亞馬遜(Amazon)近期推出的開源瀏覽器自動化 SDK「Nova Act」,正是為了解決這個長久以來的痛點。這項技術的核心在於讓開發者能利用自然語言指令,建構出具備理解能力的 AI 代理人(AI Agents)。這些代理人能像真人一樣導覽網頁、辨識資訊,並精準抓取所需的定價資料,而不需要開發者針對每個網站撰寫複雜且脆弱的爬蟲程式碼。
從技術面來看,Nova Act 的出現代表了瀏覽器自動化的一個重要轉向。傳統的網頁爬蟲極度依賴 HTML 結構,只要網站改版,爬蟲往往就會失效。而 Nova Act 結合了大語言模型(LLM)的推理能力,能理解網頁上的上下文。這意味著企業在建構定價情報系統時,維護成本將大幅降低,且系統的靈活性與韌性也隨之提升。
對於產業而言,這項發展將加速「動態定價」的普及。過去,只有像亞馬遜或蝦皮這樣的大型電商平台才有資源開發高度自動化的定價系統;現在,透過 Nova Act 這樣的開源工具,中小型企業也能以較低的門檻建立起自己的市場情報網。這將導致市場競爭更加劇烈,企業必須從純粹的價格博弈,轉向更高效率的自動化管理。
為什麼這件事值得台灣讀者關注?台灣的電子商務環境高度破碎,從品牌官網到各大通路平台,資訊散落在各處。透過這類 AI 驅動的自動化工具,企業能從繁瑣的資料蒐集工作中解脫,將人力資源配置在更有價值的策略分析與行銷決策上。這不僅是技術上的更新,更是營運思維的翻轉——從「追著資料跑」轉向「讓資料服務決策」。

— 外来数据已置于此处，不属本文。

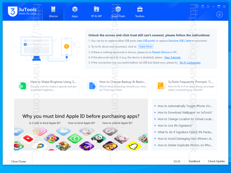The width and height of the screenshot is (231, 173).
Task: Open How to Make Ringtone article card
Action: [x=47, y=86]
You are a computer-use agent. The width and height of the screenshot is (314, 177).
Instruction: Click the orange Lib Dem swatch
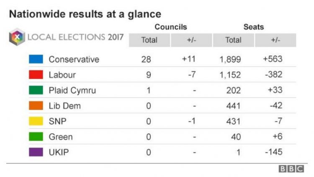(x=36, y=106)
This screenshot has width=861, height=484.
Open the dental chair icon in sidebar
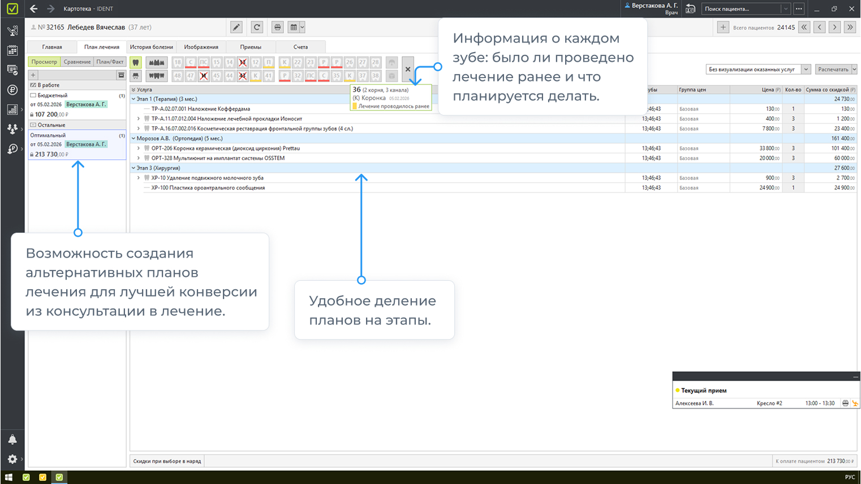pyautogui.click(x=12, y=31)
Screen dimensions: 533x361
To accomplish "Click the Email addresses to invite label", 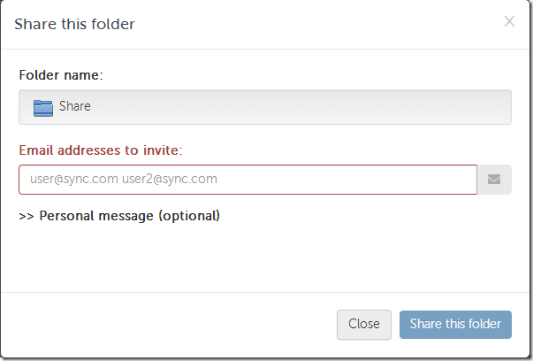I will [100, 150].
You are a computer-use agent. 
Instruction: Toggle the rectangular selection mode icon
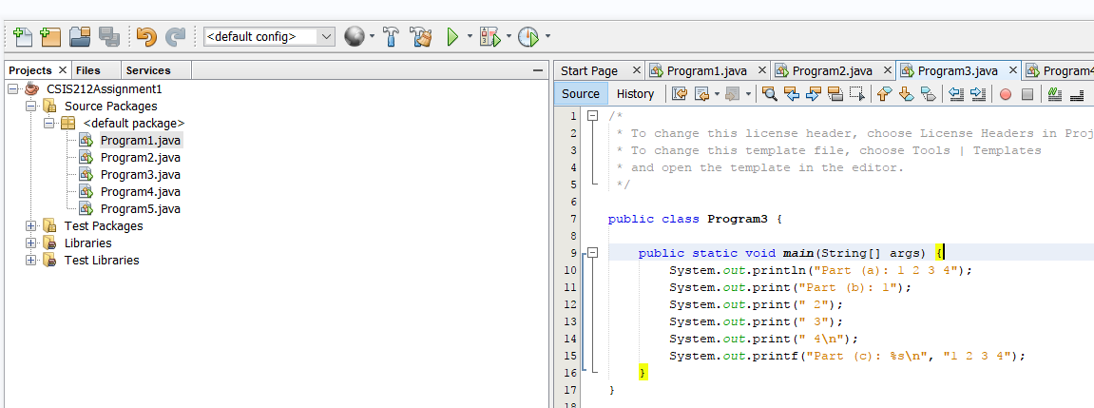tap(856, 94)
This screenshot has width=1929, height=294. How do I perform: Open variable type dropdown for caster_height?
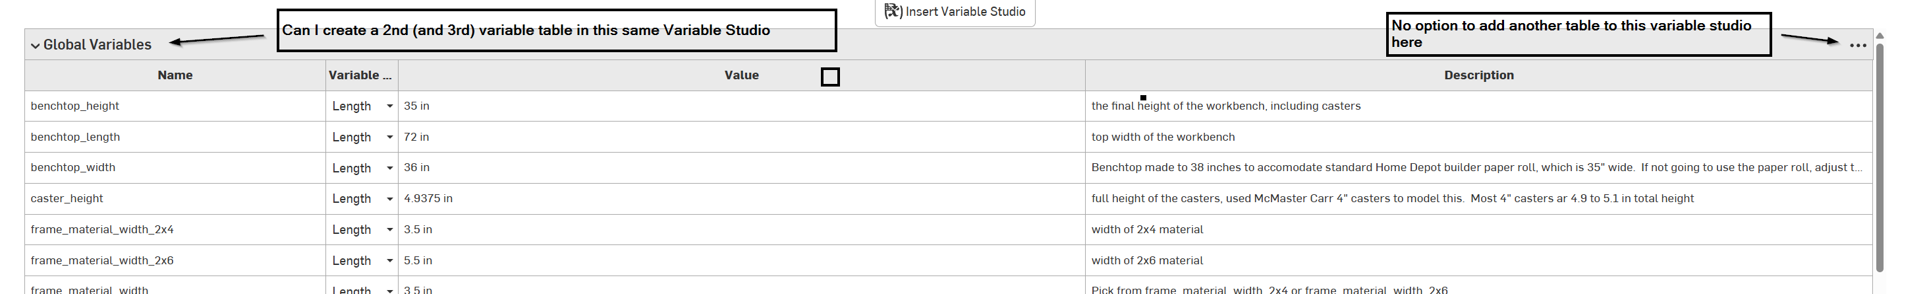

總結來說,Nova Act 不僅僅是一個開發工具,它預示了未來 AI 代理人進入職場的標準模式:透過自然語言指令,讓 AI 承擔重複性高、精準度要求嚴苛的監控任務。在變動迅速的數位轉型時代,掌握這類能將人力價值極大化的技術,將成為企業維持競爭優勢的關鍵。